EXTRACTED INFORMATION —
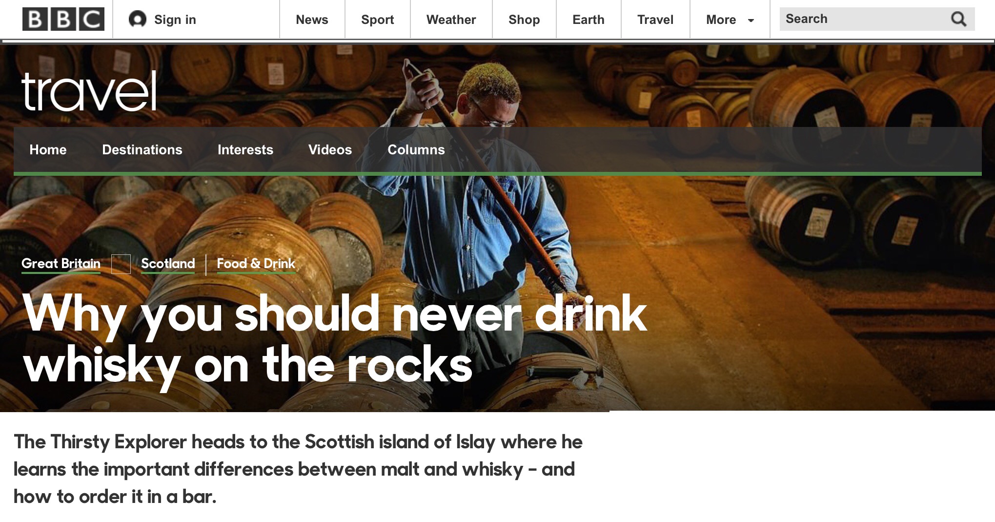Expand the More dropdown arrow
The width and height of the screenshot is (995, 522).
751,20
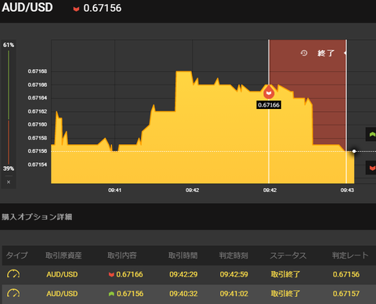Screen dimensions: 376x304
Task: Click the small arrow right of 終了 label
Action: click(x=345, y=53)
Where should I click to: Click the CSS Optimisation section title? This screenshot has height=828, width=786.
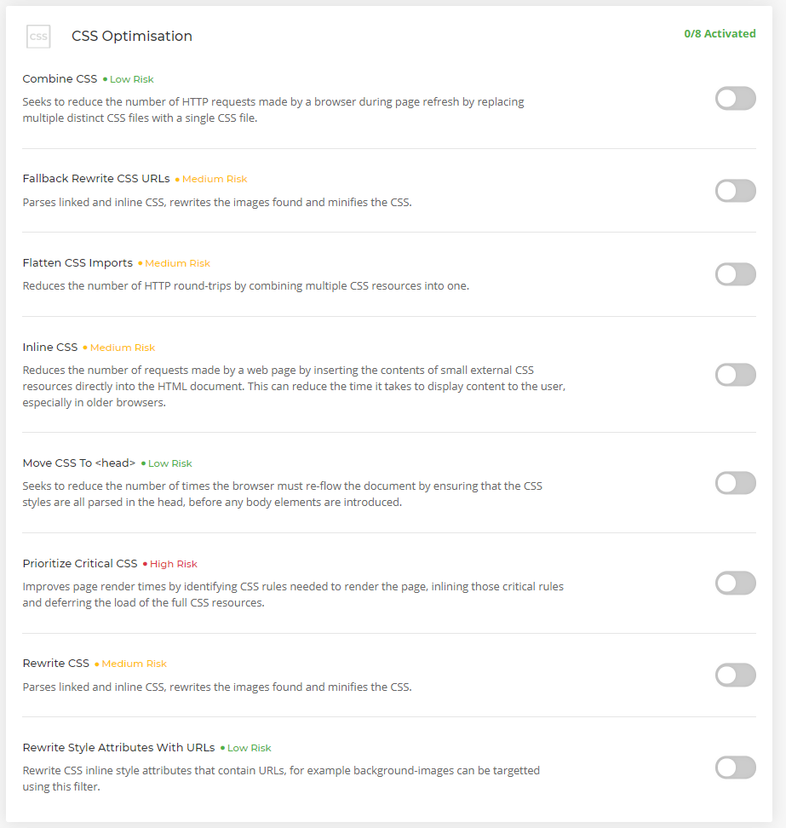tap(132, 36)
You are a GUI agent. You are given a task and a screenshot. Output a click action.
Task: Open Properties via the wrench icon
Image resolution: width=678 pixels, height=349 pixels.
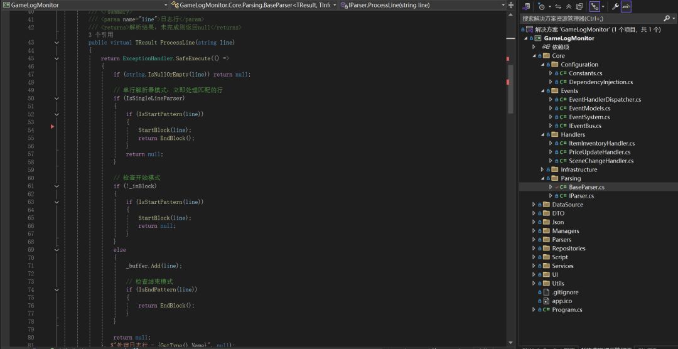click(x=615, y=6)
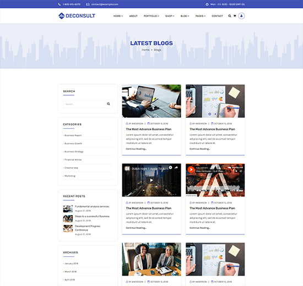
Task: Click the sidebar search magnifier button
Action: click(109, 104)
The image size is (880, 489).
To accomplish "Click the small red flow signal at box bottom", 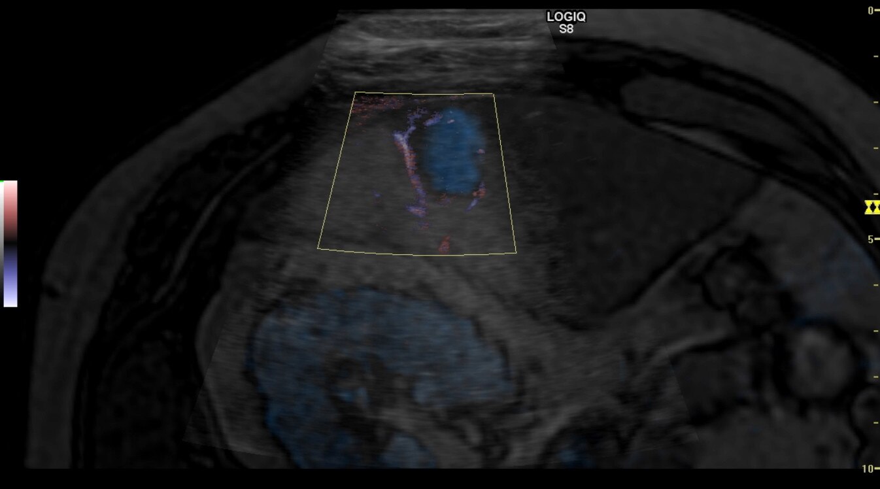I will [x=445, y=245].
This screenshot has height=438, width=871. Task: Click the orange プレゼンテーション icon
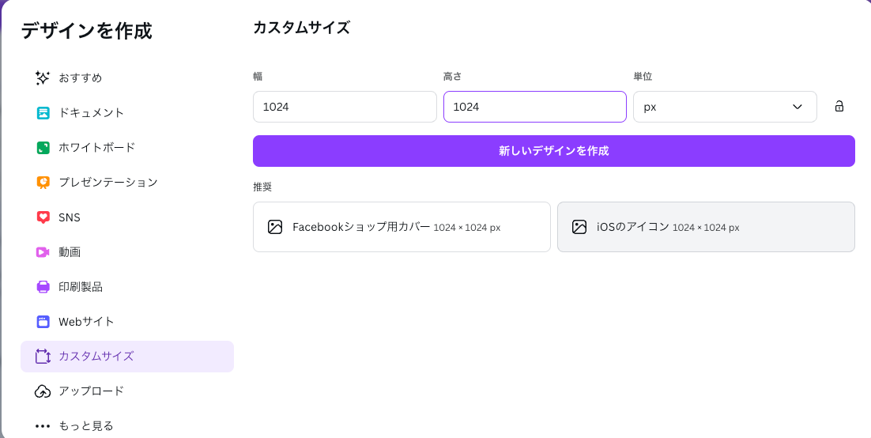coord(43,182)
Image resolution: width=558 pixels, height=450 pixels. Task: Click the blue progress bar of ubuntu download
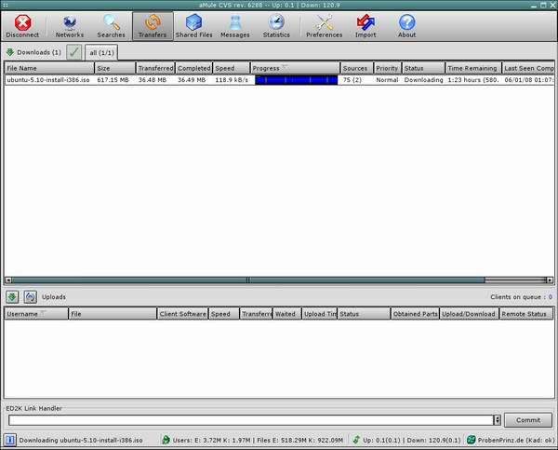click(x=296, y=80)
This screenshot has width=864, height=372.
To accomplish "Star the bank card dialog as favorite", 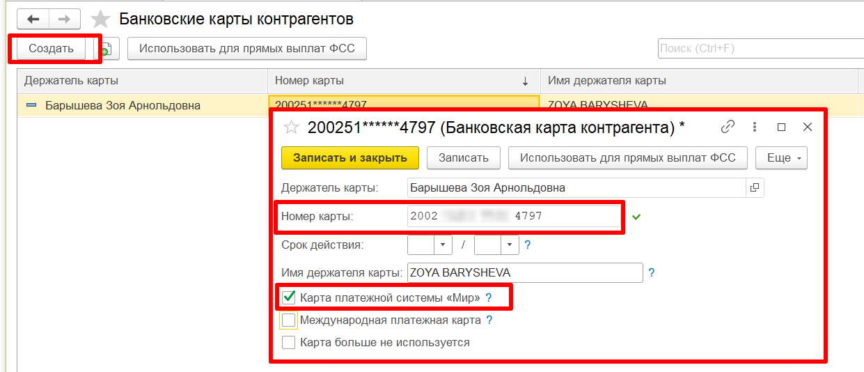I will click(292, 127).
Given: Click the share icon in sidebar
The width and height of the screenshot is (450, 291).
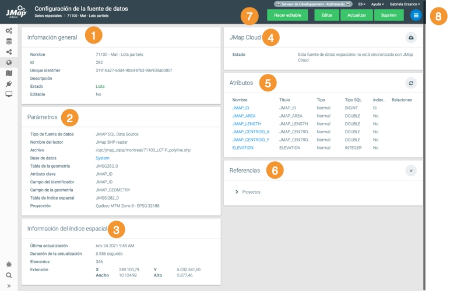Looking at the screenshot, I should tap(9, 52).
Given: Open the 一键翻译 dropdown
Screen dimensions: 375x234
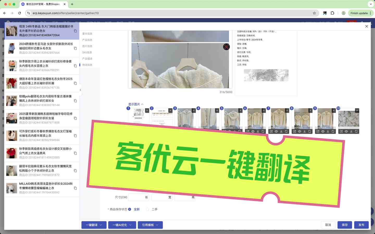Looking at the screenshot, I should [94, 225].
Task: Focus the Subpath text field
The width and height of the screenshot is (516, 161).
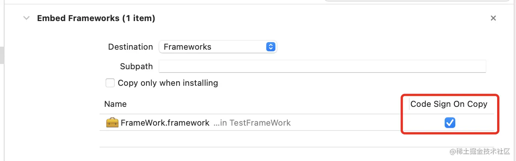Action: click(322, 67)
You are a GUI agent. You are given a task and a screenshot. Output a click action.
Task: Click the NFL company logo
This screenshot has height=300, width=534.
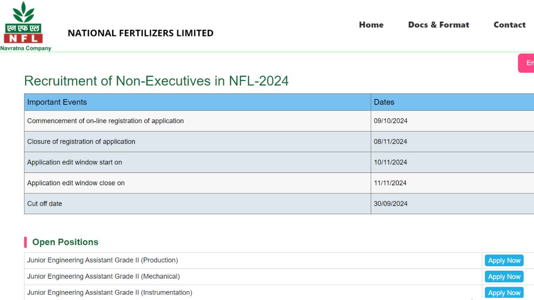(25, 27)
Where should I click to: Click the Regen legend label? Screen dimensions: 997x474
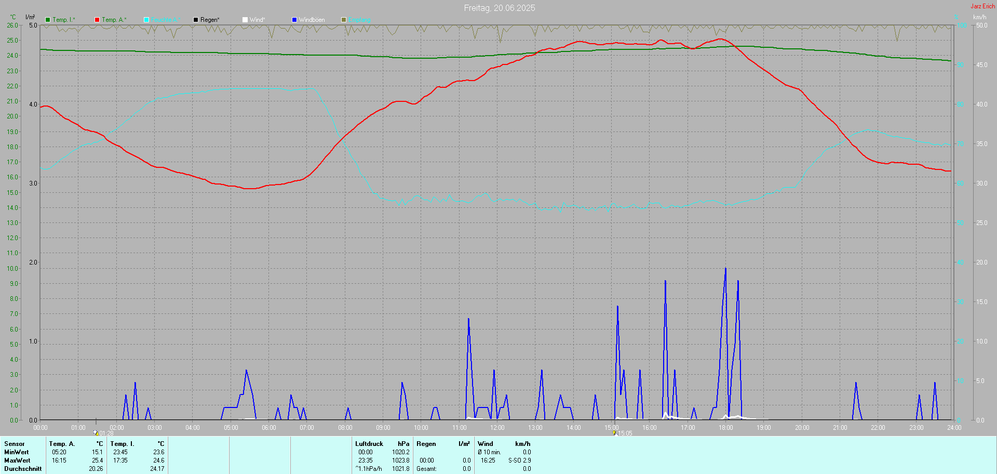click(210, 20)
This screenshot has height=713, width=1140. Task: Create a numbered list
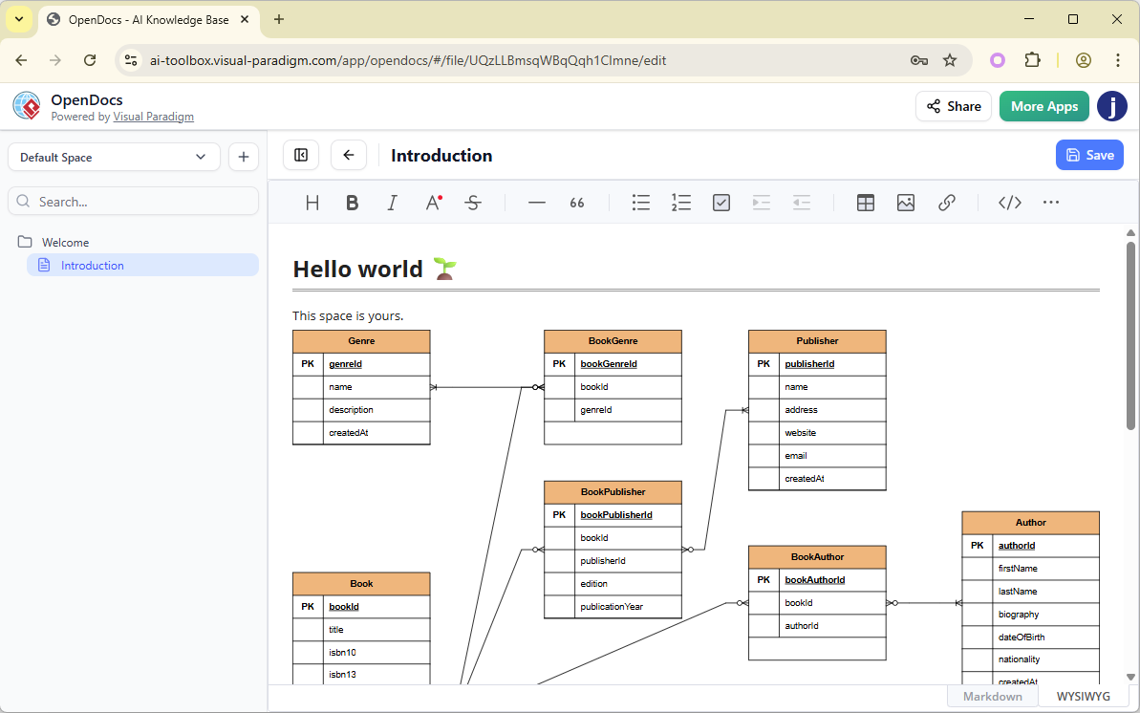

WORK TO COMPLETE —
Everything above from the line containing "The width and height of the screenshot is (450, 291)." down to the line containing "Task: Focus the Subpath text field" is to be duplicated exactly, both lines included, and the pictures are to be omitted.

ANSWER BELOW —
The width and height of the screenshot is (450, 291).
Looking at the screenshot, I should tap(9, 52).
Given: Open the 一键翻译 dropdown
Screen dimensions: 375x234
Looking at the screenshot, I should [94, 225].
Task: Focus the Subpath text field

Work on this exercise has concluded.